Было это в 73 году н. э., и переселились они оттуда… и выгнали их из Лунеля… и сожгли синагогу в Слуцке…
8. Нагулявшись по кривым улочкам Лунного города, мы отправились в другой городок, в десяти километрах от Лунеля. Называется он Могио (Mauguio), а в Средние века звался Melgueil. Тамошний князь построил земляную крепость в виде уступчатой пирамиды, вроде небольшой вавилонской башни. Такие крепости были не редкостью в XI–XII веках, но Могио – одно из редчайших мест, где эта motte сохранилась. На самом верху ее стоял некогда княжий замок, а теперь это ботанический сад, увенчанный водонапорной башней. Мы бродили по спиралевидным тропам сада, смотрели на редкие растения и читали их названия, а потом спустились вниз. На рыночной площади спелые абрикосы «на варенье» немыслимых, персиковых размеров и клубничной окраски продавались, а точнее раздавались почти задаром, ящиками.
Покупкой абрикосов закончилось наше двойное паломничество.
Двойное, ибо мой муж и кузина носят, как я уже упоминала, имя Malgouyres: так прозывались выходцы из Могио. То есть были мы, Ярхо и Мальгуиры, в те не столь отдаленные времена, всего лишь восемь веков назад, соседями.
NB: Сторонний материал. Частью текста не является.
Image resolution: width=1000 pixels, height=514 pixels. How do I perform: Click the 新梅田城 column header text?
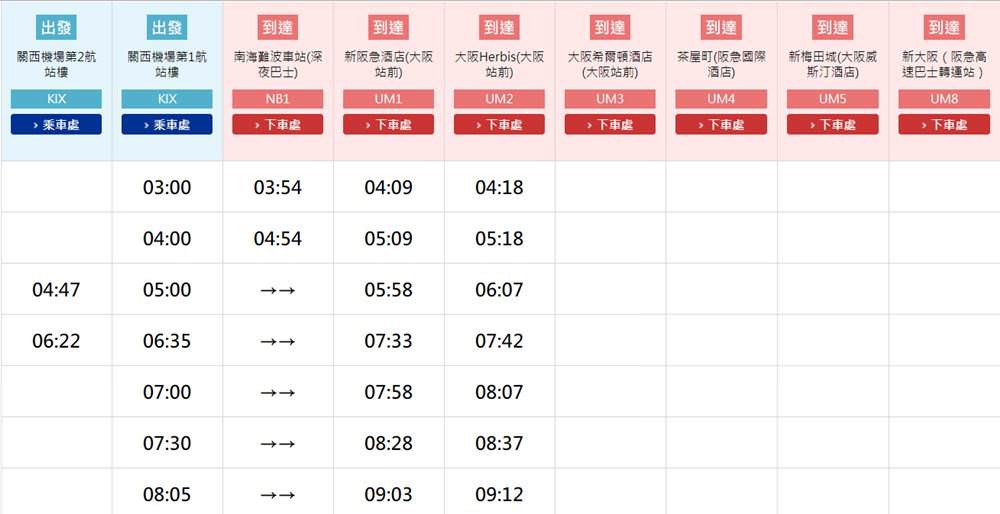(832, 64)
Могио было также плотно населено евреями; тут были синагога и школа, были и раввины Мальгуиры. Один из них, раввин Саломон бен Моиз Мальгурис, написал книгу под названием «Дом Божий, или Почему Моисей покрыл себе голову». Рукопись книги хранится в библиотеке Эскуриала. А почему же он и правда себе ее покрыл?
5 мая
1. В 2006 году вышел на экраны американо-индийский фильм Миры Наир под названием «The Namesake», то есть «Тезка». Он снят по одноименному роману Джумпы Лахири (2003), писательницы, родившейся в Лондоне в 1967 году в бенгальской семье и выросшей в Америке, где отец ее работал в каком-то университете. Джумпа Лахири училась в Колумбийском университете, защитила диссертацию по культуре Ренессанса, в настоящее время преподает в Принстоне. Пишет она не только на английском языке, но и на итальянском. История, рассказанная в романе, а затем в фильме, автобиографического характера, но игра имен придает ей символическое звучание.
В «Тезке» происходит следующее: молодой человек попадает в страшную аварию и спасается благодаря книге, которую ему подарил дедушка. Это «Шинель» Гоголя. Вся его последующая жизнь – женитьба на прекрасной женщине, жизнь в Америке, учеба, преподавание, рождение детей – это как бы жизнь после смерти, то есть подарок. И когда он говорит «все мы вышли из „Шинели“ Гоголя», то понятно, о чем идет речь. Когда рождается его сын, он и его жена ждут решения о том, как его назвать; имя должно прийти из Индии, от старших. Они не беспокоятся. Ведь иногда ребенок получает свое «правильное» имя годам только к пяти или шести. Но в нью-йоркской больнице имя требуется незамедлительно, без этого не могут выписать, и отец в спешке дает сыну имя «Гоголь». Вся история сына затем показана сквозь призму имени; отношения сына с именем – принятие, отказ и возвращение к своей сущности. Из временного и случайного имя становится в конце концов подлинным, то есть тем местом, где умершие говорят с живыми.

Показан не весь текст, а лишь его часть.